Artistes et “arti-faux”
Artistes et “arti-faux”
Amadou Gueye NGOM Lundi 7 Déc 2009
Selon les dictionnaires que j’ai eu la curiosité de consulter, l’artiste est celui ou celle qui s’adonne à une activité artistique. Au XVIIIe français, l’artiste désignait exclusivement le praticien des Beaux Arts -architecture, peinture, sculpture-par opposition aux sciences exactes ou juridiques; puis le terme s’est étendu aux individus s’exerçant dans les arts dynamiques: musique, chant, danse et finira par englober le cinéma, les créations électroniques d’aujourd’hui, comme l’info gravure; désormais, le vidéaste a droit de cité et devient artiste à part entière.
Par extension, l’art est également savoir faire, expertise avérée dans certaines catégories professionnelles. C’est ainsi qu’un chirurgien esthétique réussissant des prouesses techniques qui semblent défier ou contrefaire la nature est souvent considéré comme un artiste.
L’art redimensionne des pratiques sportives en les qualifiant de noble(boxe) ou martiaux (Judo karaté) et se permet même, hommage ou dérision, d’associer, dans le langage courant, la vertu au vice: l‘art de mentir, de tricher, de voler…
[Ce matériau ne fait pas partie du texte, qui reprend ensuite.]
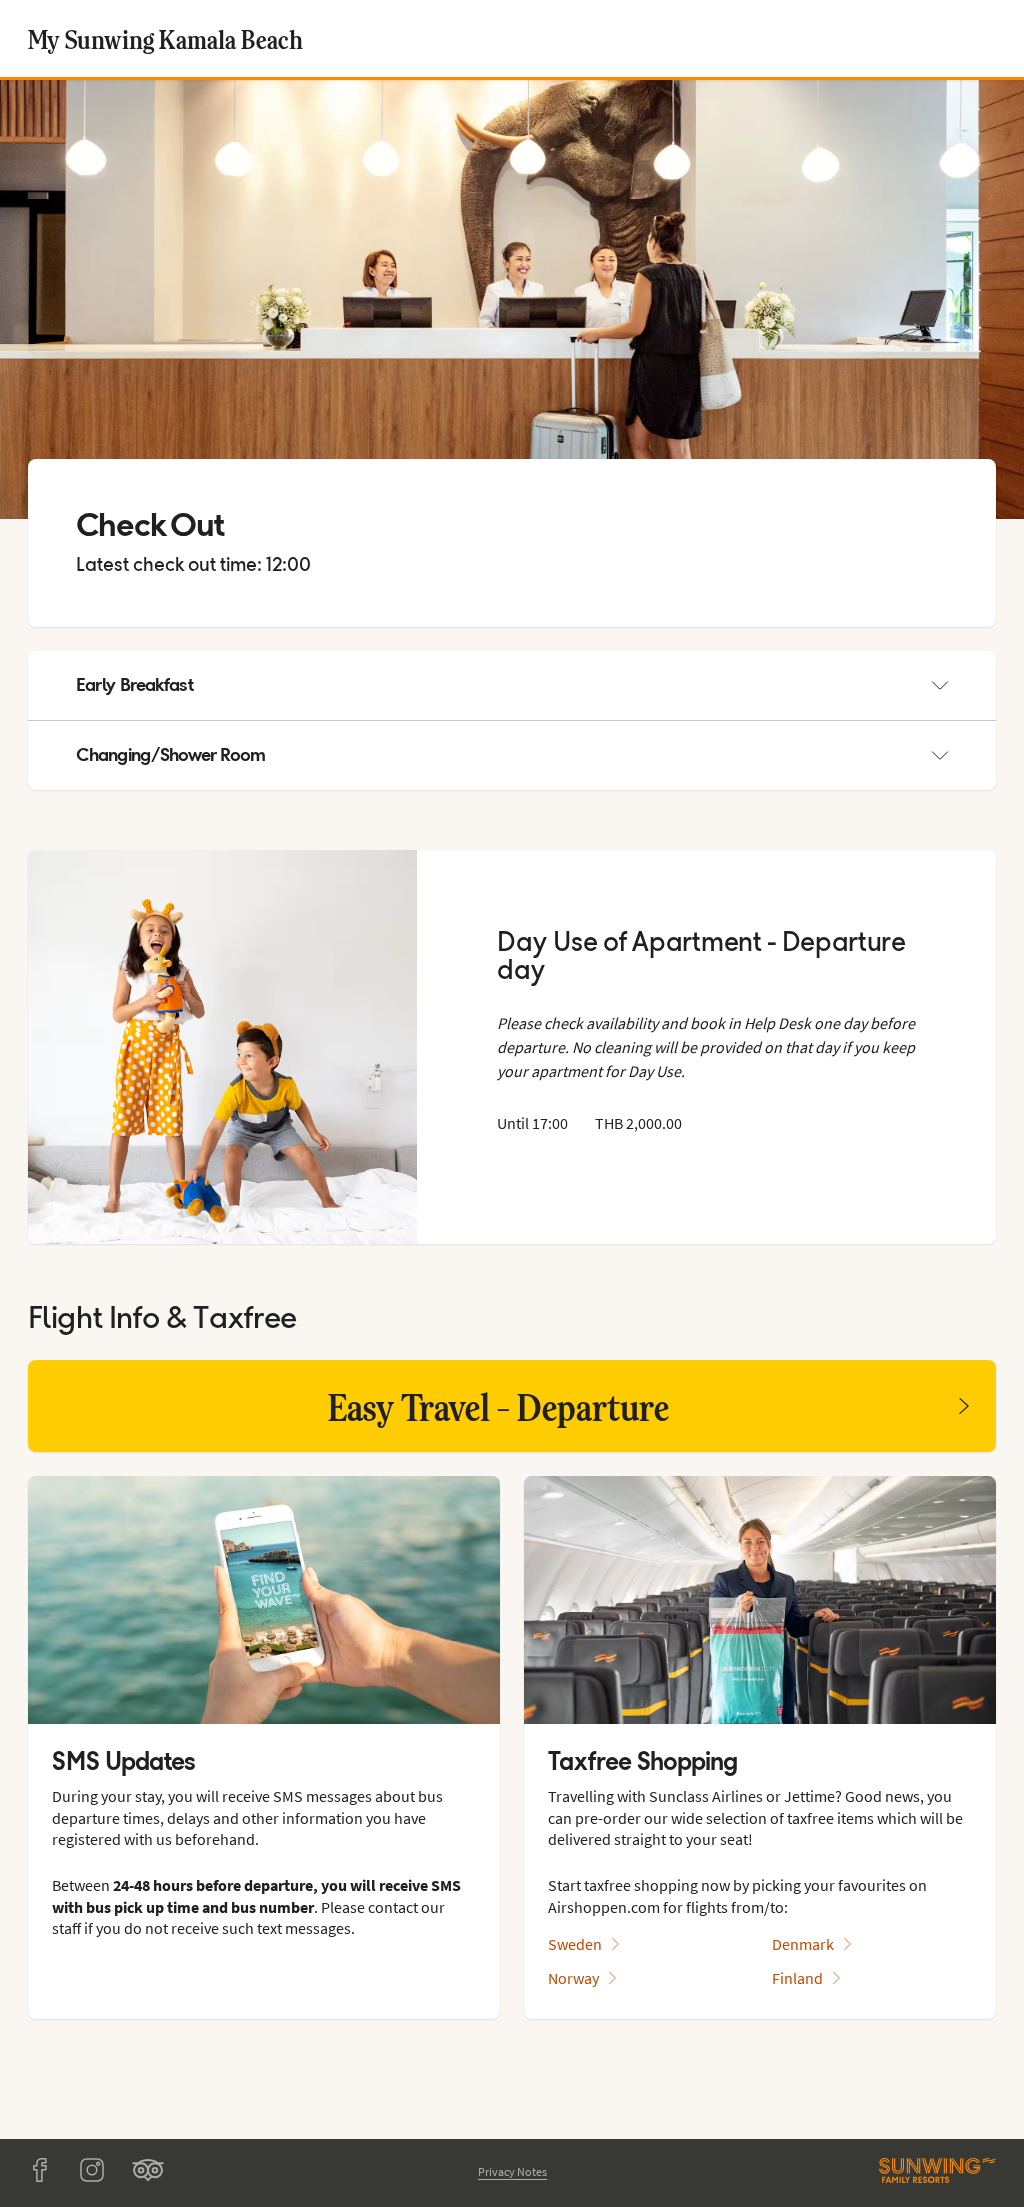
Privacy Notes (512, 2171)
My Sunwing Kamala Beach (165, 38)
En marge de ces créateurs, existent ceux que j’appelle les “arti-faux” , une espèce dont le nombre est directement proportionnel au taux d’échecs scolaires et universitaires, au chômage ainsi qu‘à la crise des valeurs qui secouent les villes africaines. L’individu produit par un tel contexte ne sait rien faire de ses dix doigts et se distingue par son apparence: poils hirsutes, extravagance du comportement et des accessoires vestimentaires: boucles d‘oreilles, bagues à tous les doigts, barbe tressée…Barbe et boucles d’oreilles? Curieuse combinaison! Ça veut avoir du style mais n‘a que des manières qui lui valent des sourires de pitié de la part des “bien pensants”. Il évolue à la périphérie des véritables artistes au sein desquels il cherche à se diluer. Ce parasite se veut pourtant marginal sans avoir les moyens de sa liberté et mène une vie sans lendemain, s’ingénie à la provocation, se fourvoie dans le vice, se cherche et se perd dans les dédalles de l’irréalité.…Je lui aurais décerné, volontiers, le titre d’imposteur si le terme n’avait déjà été généreusement gratifié aux intellectuels et politiciens véreux.
A force de mimétismes, de feintes et de faire-semblant, l’arti-faux finit par se transformer un une sorte de créature émasculée que l’abus de substances toxiques rend inapte à toute activité physique; et si elle s‘essaye à la chanson, sa voix androgyne et sans timbre sonne comme une crécelle. L’oncle du village, un rude gaillard pétri de vérités évidentes et définitives, jure sur la mémoire de ses aïeux que tout ce qui nous arrive de fâcheux: choléra, criquets, inondations ou mauvais hivernages, prédateurs politiques sont les conséquences de la colère d’Allah…Colère contre nos statues, colère contre les “arti-faux” et filles “nombril-en l’air”. L’oncle n‘a simplement pas compris dans ses paramètres que, s’il existe des arti-faux, c’est parce que l’enseignement fabrique des têtes pleines de résidus plutôt que des têtes bien faites, que la “loisirisation” de la culture l’emporte sur l’appréhension de l’héritage culturel, que l’on amuse la jeunesse plus qu’on ne l’éduque.
Amadou Gueye Ngom
Critique social
PS:
perfusion, acupuncture ou saignée? L’important est d’arriver au nerf.